# WRITTEN PROBLEM 1
Answer these from the article on the West African Research Center, one per line:
(a) In which city and country is the center located?
(b) What council is the center a member of?
(c) When did the idea for the overseas center come about?
# WRITTEN PROBLEM 2
In the article on the West African Research Center, shorten the paragraph beginning "The West African Research Center (WARC, French:" and keep its main facts.
# WRITTEN PROBLEM 3
Extend the article on the West African Research Center past its final sentence.

= West African Research Center =

The West African Research Center (WARC, French: Centre de recherche ouest-africain) is the overseas research center for the United States–based West African Research Association (WARA). It is located in Dakar, Senegal. WARC is a center for academic exchange between American and West African scholars that encourages research on the region of West Africa. The idea for the overseas center came about in May 1992 and was implemented in the fall of 1993. Since its inception, WARC has grown both in terms of staff and influence as it continues to connect researchers in the USA with researchers in the region of West Africa interested in common issues. Currently, WARC is headed by Dr. Ousmane Sene. It is located in the Fann-Point E-Amitié neighborhood of Dakar.

The center is a member of the Council of American Overseas Research Centers.

==Objectives==
WARC promotes scholarly research on West Africa and the Diaspora and works to foster cooperation between American and West African researchers, students and artists, and seeks active participation of both West African and American scholars, WARC specifically aims to:

- Encourage collaborative research through a program of research fellowships and the organization of colloquia, seminars, and workshops on topics of both general and scholarly interest.
- Make available to West African and visiting researchers a research library, computer facilities, and a computer network.
- Provides a forum for local and foreign researchers.
- Promote interdisciplinary approaches and considerations of gender in the study of West Africa and the African Diaspora.
- Gathers, catalog, and disseminate the results of research on West Africa.

# DATA

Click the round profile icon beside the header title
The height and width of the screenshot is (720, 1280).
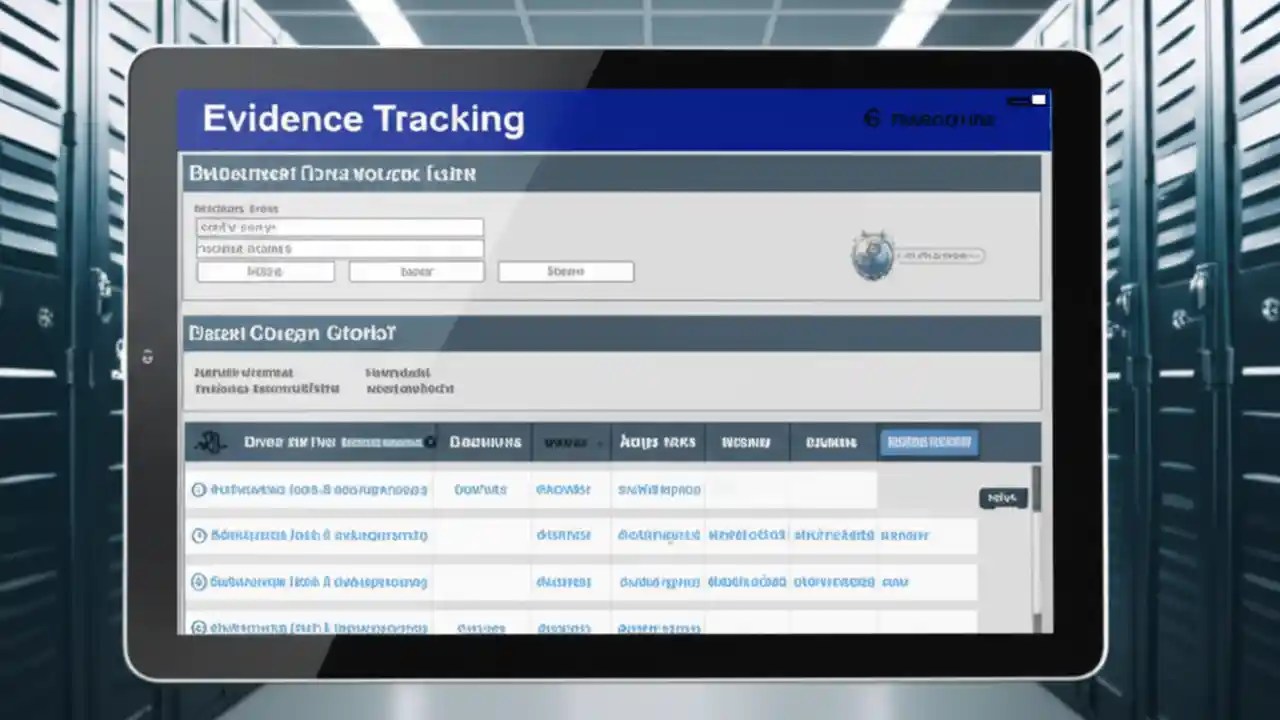pos(870,118)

# EXERCISE ANSWER 1
(a) Dakar, Senegal
(b) The Council of American Overseas Research Centers
(c) May 1992

# EXERCISE ANSWER 2
The West African Research Center (WARC; French: Centre de recherche ouest-africain), in the Fann-Point E-Amitié neighborhood of Dakar, Senegal, is the overseas research center of the US-based West African Research Association (WARA). Conceived in May 1992 and established in fall 1993, it fosters academic exchange and research on West Africa by linking American and West African scholars. It has since grown in staff and influence and is currently headed by Dr. Ousmane Sene.

# EXERCISE ANSWER 3
==Facilities==
The West African Research Center has a conference, seminar, and round-table room. The Center also makes available for the West African Research Association members and other researchers, computer rooms with printers and access to the Internet, a Restaurant, a Library, and a research room.

The library was named after the late Dr. Mouhamed Moustapha Kane and was opened on February 7, 1998, by the Faculty of Arts's Dean, Mr. Oumar Kane in the presence of the late Moustapha Kane's family. It is composed of two reading areas and a reception/orientation office. In support of WARC's research dimension, one of the reading areas has been specifically reserved for researchers to allow them access to certain publications such as dissertations, periodicals, magazine reviews, etc. The second reading area is open to students and the public. Presently, the library has at its disposal over 3,000 volumes divided specially in the files Africa and Diaspora. It also has many collections of scientific magazines and memoirs.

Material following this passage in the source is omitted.